Everything from the line holding "You are a computer-use" to the end of the listing below should be copied exactly, line for line, minus the pictures.
--------------------------------
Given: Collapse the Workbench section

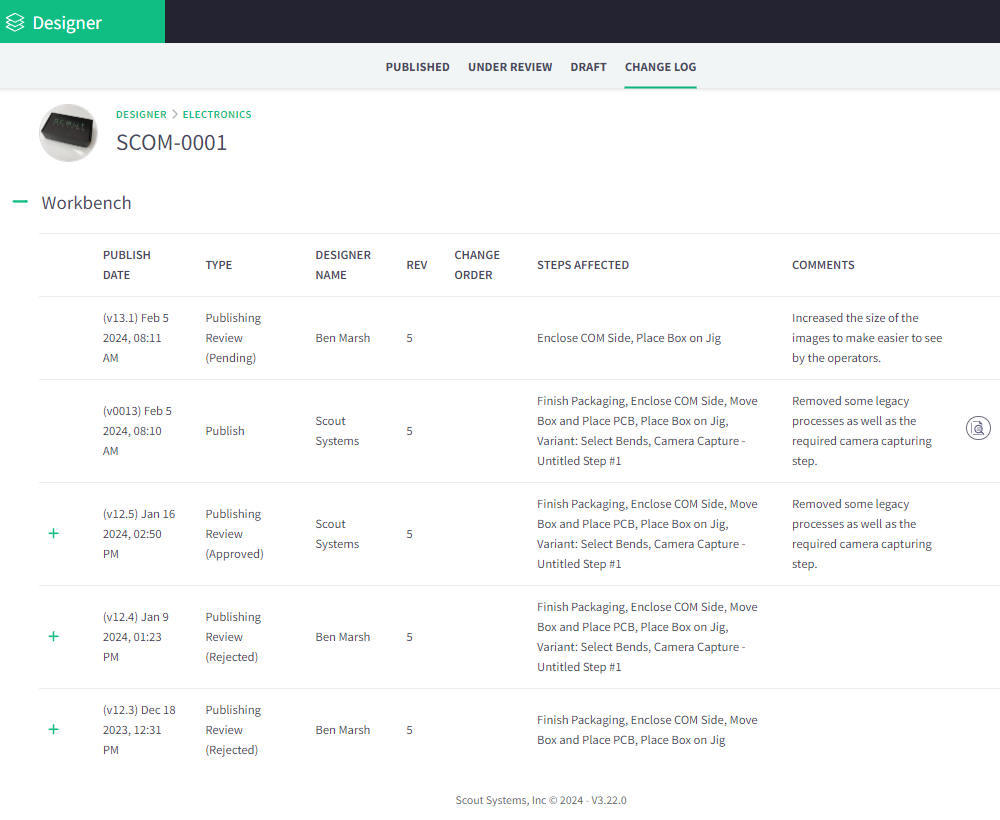Looking at the screenshot, I should [x=20, y=202].
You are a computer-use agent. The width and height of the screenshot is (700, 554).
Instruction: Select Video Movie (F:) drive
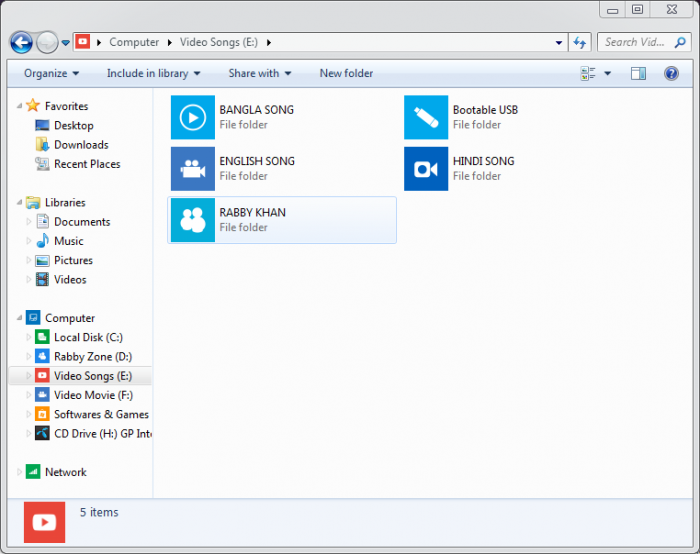pyautogui.click(x=93, y=395)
--------------------------------
* [SOLUTION]
You are a computer-use agent. The width and height of the screenshot is (700, 554).
Instruction: Select Video Movie (F:) drive
pyautogui.click(x=93, y=395)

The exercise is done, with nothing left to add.